Il ranking, se vogliamo la popolarità, di un video su Youtube viene quindi modificata premiando i contenuti, ovvero la capacità di tenere più tempo possibile i visitatori sul portale, un meccanismo assolutamente più giusto che ha la tendenza a privilegiare i video che per contenuti o caratteristiche tecniche siano i più visti su Youtube. Fino ad oggi il ranking su base click non risultava essere del tutto veritiero, in pratica bastava avviare il video e cliccare su “mi piace” per farlo salire in classifica senza per questo visualizzare completamente il filmato, falsando in qualche modo una classifica a livello mondiale molto seguita, e non evidenziando i video per qualità del filmato.
 
Il nuovo algoritmo predisposto da Google per i video su Youtube predilige quindi la qualità, secondo l’assioma “più lo hanno guardato, più il contenuto sarà buono” (concetto in effetti condivisibile), ma tiene anche conto del tempo trascorso in visualizzazione, quindi riassumendo, maggiori saranno i minuti visti, migliore sarà il posizionamento del video tra i risultati della ricerca.

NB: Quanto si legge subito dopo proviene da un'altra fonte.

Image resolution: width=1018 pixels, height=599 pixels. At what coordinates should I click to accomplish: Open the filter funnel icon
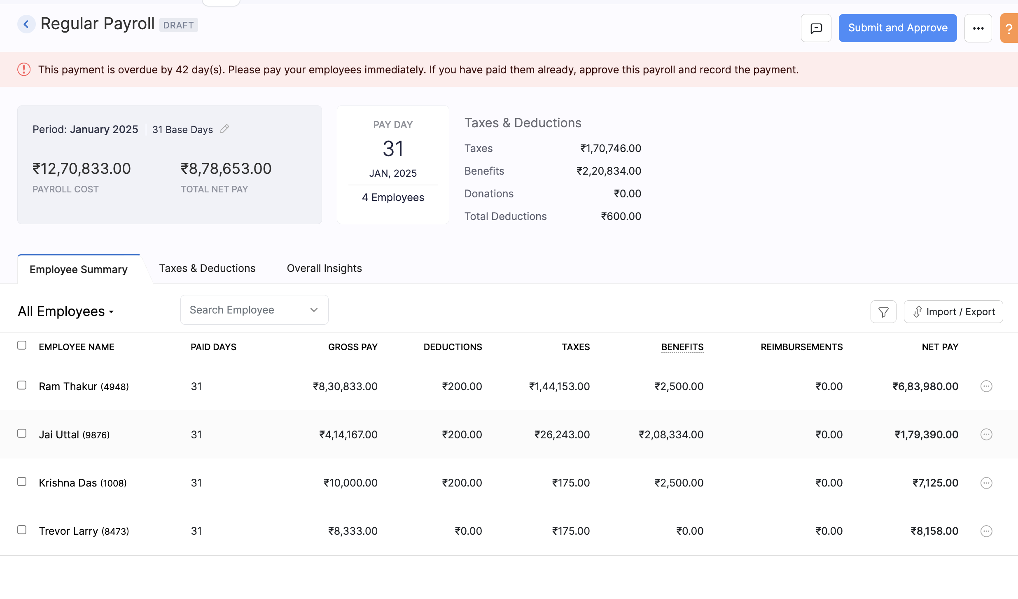tap(883, 312)
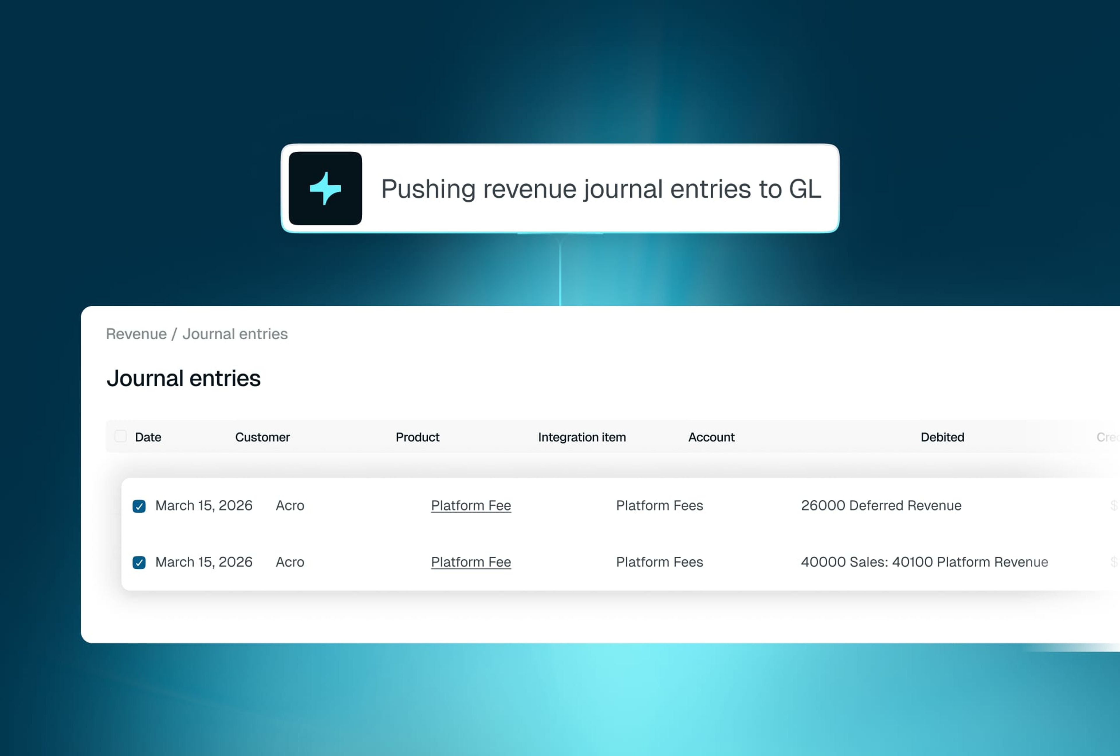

Il “Time Watched” diventa quindi un parametro fondamentale il tutto guidato ad invogliare gli Youtubers a mantenere i propri utenti il più a lungo possibile sul sito, dove risulta ovvio il guadagno di Mountain View ma anche quello dell’utente stesso grazie al sistema di condivisione entrate.
 
Per permettere a chi utilizza Youtube in maniera professionale, a dire il vero anche a tutti gli altri, di avere i dettagli delle performace dei propri video, Google ha aggiunto un apposito strumento all’interno del report “Views” di Youtube Analytics, una nuova voce nominata “Estimated Minutes Watched” che permetterà di misurare il reale minutaggio di visualizzazione e capire se e dove agire per cercare di migliorare la performance stessa. Anche i canali Youtube godranno di benefici se i video porteranno più visite a Youtube, indiscrezione che deve, al momento in cui scrivo, essere concretizzata.